• Tarea escrita A:
Responde según el fragmento sobre El volcán adorado:
(i) ¿Quién encabeza el grupo de arqueólogos?
(ii) ¿Con miembros de qué comunidad está reunido ese grupo?
(iii) ¿De qué volcán es el sitio arqueológico cuya preservación se discute?

┌─ Extracto seleccionado

En una secuencia de El volcán adorado, un grupo de arqueólogos, encabezados por Christian Vitry –montañista y antropólogo, protagonista también de Dhaulagiri, estrenada el año pasado- está reunido con miembros de la comunidad de Tolar Grande, un pueblo cercano a la cordillera salteña. Lo que se discute es la preservación del sitio arqueológico del volcán Llullaillaco, que ha sufrido modificaciones desde su declaración como patrimonio de la humanidad. Vitry señala, casi como una suerte de corolario de la charla, que de lo que se trata es de la necesidad de congeniar diferentes visiones sobre lo mismo: la de la comunidad, la de los antropólogos y la de los montañistas.

└─
┌─ Líneas de datos

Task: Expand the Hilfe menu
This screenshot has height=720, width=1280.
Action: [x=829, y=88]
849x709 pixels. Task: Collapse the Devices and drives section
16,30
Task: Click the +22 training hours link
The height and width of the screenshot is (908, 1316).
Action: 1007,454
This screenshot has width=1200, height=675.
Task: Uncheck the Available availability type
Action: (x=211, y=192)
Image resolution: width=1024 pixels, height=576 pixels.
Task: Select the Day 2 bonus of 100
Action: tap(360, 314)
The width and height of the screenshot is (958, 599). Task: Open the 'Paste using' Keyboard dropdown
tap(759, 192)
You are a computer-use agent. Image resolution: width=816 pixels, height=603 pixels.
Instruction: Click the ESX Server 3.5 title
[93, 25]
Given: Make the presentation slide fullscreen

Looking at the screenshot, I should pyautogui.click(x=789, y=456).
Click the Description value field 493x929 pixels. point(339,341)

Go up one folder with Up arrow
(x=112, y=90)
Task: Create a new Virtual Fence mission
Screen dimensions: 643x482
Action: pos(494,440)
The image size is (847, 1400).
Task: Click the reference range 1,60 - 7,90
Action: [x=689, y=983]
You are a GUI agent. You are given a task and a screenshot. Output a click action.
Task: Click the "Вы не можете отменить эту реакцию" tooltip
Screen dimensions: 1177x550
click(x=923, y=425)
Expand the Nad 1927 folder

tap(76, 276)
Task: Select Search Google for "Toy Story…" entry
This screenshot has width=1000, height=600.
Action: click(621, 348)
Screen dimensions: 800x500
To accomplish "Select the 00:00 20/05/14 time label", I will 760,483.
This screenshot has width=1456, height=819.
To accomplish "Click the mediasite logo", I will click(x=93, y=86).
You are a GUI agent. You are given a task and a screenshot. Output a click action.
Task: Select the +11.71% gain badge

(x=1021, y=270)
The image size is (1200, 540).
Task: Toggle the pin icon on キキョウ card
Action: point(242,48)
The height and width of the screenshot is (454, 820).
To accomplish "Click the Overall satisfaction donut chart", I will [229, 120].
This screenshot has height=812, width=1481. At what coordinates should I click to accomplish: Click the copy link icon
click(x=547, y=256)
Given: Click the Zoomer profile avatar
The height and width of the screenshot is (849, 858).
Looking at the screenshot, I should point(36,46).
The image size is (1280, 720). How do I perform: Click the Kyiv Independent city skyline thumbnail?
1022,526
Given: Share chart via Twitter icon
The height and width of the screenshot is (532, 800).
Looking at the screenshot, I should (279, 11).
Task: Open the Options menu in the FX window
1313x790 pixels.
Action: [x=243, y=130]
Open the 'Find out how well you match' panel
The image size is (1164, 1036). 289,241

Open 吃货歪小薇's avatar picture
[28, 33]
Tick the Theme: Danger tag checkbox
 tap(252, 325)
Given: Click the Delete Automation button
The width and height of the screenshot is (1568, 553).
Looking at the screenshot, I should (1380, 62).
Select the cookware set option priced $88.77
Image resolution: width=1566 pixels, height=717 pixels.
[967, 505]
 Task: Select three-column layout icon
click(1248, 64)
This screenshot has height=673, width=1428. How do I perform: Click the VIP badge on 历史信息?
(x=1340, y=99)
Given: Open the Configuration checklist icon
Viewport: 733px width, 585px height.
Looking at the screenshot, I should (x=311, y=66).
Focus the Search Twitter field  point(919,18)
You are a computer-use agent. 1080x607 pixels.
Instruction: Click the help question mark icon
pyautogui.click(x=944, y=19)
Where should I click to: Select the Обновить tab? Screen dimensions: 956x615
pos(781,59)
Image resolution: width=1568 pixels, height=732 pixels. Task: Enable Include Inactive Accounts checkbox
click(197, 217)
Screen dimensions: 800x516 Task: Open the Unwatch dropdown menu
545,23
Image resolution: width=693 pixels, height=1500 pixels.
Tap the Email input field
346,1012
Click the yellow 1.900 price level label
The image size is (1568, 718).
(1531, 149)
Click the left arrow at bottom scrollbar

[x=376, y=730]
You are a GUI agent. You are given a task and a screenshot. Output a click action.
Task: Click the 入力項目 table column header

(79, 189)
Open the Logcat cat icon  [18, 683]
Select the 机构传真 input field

└─

• Tarea escrita B: ¿Puedes cambiar "gain badge" por "gain label" en las entradas, comenzando en la línea que contiene "Screen dimensions: 800x500" y terminando en la que contiene "Action: point(242,48)"? Devuelve solo esas líneas, con todo lo demás sin cambios.

• Salida completa A:
(i) Christian Vitry.
(ii) La comunidad de Tolar Grande.
(iii) Del volcán Llullaillaco.

• Salida completa B:
Screen dimensions: 800x500
To accomplish "Select the 00:00 20/05/14 time label", I will 760,483.
This screenshot has width=1456, height=819.
To accomplish "Click the mediasite logo", I will click(x=93, y=86).
You are a GUI agent. You are given a task and a screenshot. Output a click action.
Task: Select the +11.71% gain label

(x=1021, y=270)
The image size is (1200, 540).
Task: Toggle the pin icon on キキョウ card
Action: point(242,48)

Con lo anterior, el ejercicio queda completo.